(Saved data entries)
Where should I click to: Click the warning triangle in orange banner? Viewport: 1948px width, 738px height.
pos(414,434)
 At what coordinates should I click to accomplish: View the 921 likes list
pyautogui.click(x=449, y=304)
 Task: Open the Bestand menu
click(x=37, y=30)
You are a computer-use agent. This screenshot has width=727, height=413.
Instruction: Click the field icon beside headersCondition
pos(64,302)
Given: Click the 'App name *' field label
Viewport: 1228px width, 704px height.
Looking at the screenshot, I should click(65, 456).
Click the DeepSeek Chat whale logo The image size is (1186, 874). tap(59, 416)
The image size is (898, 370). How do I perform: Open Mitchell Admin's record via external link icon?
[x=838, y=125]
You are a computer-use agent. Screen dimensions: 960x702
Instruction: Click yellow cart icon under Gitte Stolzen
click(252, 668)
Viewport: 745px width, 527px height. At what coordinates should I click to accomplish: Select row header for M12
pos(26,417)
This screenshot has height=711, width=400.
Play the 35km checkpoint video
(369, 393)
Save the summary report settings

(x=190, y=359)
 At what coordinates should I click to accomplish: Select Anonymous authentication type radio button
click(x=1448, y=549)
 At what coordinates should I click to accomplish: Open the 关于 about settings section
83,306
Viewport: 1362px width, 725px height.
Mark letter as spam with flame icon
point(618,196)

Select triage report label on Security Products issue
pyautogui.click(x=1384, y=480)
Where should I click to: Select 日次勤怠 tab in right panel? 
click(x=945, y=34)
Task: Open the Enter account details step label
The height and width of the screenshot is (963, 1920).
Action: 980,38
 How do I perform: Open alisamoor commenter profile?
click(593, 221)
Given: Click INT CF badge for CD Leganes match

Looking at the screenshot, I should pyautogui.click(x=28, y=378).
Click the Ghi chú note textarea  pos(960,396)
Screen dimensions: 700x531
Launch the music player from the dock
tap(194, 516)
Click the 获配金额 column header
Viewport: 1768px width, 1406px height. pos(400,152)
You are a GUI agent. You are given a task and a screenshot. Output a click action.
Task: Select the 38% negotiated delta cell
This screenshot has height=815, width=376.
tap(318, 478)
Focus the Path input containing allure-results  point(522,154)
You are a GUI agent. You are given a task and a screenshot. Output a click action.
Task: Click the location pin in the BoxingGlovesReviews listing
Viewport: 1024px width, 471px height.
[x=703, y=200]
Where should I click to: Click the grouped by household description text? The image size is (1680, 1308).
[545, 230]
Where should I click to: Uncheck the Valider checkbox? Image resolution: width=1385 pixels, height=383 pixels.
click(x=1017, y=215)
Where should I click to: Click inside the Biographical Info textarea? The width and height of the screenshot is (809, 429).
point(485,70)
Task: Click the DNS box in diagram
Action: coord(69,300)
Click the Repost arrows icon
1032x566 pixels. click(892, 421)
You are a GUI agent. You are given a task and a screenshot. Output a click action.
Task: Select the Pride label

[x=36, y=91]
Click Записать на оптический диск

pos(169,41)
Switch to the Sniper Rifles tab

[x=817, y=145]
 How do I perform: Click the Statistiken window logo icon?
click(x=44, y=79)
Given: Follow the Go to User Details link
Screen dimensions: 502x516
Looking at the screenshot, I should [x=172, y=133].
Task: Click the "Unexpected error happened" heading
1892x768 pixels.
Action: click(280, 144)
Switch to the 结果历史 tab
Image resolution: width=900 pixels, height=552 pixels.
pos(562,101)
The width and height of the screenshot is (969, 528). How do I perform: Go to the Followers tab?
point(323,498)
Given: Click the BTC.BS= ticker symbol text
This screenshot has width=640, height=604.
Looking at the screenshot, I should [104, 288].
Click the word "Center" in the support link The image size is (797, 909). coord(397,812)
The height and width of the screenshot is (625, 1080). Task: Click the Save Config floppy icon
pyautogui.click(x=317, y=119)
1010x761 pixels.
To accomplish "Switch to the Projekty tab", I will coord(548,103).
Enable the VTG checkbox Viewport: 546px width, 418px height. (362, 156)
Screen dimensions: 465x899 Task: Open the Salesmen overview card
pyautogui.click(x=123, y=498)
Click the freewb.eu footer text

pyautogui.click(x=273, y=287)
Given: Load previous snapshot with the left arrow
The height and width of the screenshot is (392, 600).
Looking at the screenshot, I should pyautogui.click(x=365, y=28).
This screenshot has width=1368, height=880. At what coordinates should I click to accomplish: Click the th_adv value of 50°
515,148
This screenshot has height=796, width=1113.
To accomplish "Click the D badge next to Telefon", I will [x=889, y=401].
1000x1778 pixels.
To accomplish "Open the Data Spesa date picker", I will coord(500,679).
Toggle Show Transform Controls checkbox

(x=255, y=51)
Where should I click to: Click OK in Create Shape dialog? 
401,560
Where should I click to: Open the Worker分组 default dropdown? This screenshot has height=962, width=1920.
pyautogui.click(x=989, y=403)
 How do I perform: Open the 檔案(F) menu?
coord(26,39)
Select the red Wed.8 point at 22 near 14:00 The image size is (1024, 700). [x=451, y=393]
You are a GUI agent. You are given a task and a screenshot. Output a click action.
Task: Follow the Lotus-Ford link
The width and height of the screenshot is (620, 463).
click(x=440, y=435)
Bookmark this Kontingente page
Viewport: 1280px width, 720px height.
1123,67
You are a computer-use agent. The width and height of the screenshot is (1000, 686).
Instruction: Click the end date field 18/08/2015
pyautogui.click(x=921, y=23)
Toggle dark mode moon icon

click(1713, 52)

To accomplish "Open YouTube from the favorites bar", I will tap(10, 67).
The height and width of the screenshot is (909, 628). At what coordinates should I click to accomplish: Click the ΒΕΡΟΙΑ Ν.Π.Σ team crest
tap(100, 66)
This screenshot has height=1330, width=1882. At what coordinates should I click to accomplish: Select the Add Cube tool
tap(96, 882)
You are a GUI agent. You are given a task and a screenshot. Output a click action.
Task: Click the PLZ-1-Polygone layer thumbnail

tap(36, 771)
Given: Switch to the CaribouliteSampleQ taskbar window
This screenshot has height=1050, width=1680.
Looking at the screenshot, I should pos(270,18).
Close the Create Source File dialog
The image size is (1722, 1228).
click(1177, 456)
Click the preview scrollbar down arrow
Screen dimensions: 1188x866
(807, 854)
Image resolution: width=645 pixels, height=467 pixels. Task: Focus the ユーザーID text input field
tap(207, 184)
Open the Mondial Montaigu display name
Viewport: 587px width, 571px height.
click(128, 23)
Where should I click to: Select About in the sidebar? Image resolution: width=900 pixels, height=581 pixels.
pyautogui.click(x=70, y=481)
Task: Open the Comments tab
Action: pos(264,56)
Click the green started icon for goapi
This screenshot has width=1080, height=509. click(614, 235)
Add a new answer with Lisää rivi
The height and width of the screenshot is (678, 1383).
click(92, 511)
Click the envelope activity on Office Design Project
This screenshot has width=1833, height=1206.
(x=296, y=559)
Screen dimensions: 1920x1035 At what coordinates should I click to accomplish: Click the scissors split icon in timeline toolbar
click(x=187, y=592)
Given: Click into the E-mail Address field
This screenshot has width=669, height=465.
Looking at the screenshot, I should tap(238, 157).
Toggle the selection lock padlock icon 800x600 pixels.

Directions for this task:
Print exactly the lines from the beginning of the entries through the line with "Viewport: 1362px width, 725px height.". Output nothing more.

Exercise answer:
Where should I click to: Click the warning triangle in orange banner? Viewport: 1948px width, 738px height.
pos(414,434)
 At what coordinates should I click to accomplish: View the 921 likes list
pyautogui.click(x=449, y=304)
 Task: Open the Bestand menu
click(x=37, y=30)
You are a computer-use agent. This screenshot has width=727, height=413.
Instruction: Click the field icon beside headersCondition
pos(64,302)
Given: Click the 'App name *' field label
Viewport: 1228px width, 704px height.
Looking at the screenshot, I should click(65, 456).
Click the DeepSeek Chat whale logo The image size is (1186, 874). tap(59, 416)
The image size is (898, 370). How do I perform: Open Mitchell Admin's record via external link icon?
[x=838, y=125]
You are a computer-use agent. Screen dimensions: 960x702
Instruction: Click yellow cart icon under Gitte Stolzen
click(252, 668)
Viewport: 745px width, 527px height. At what coordinates should I click to accomplish: Select row header for M12
pos(26,417)
This screenshot has height=711, width=400.
Play the 35km checkpoint video
(369, 393)
Save the summary report settings

(x=190, y=359)
 At what coordinates should I click to accomplish: Select Anonymous authentication type radio button
click(x=1448, y=549)
 At what coordinates should I click to accomplish: Open the 关于 about settings section
83,306
Viewport: 1362px width, 725px height.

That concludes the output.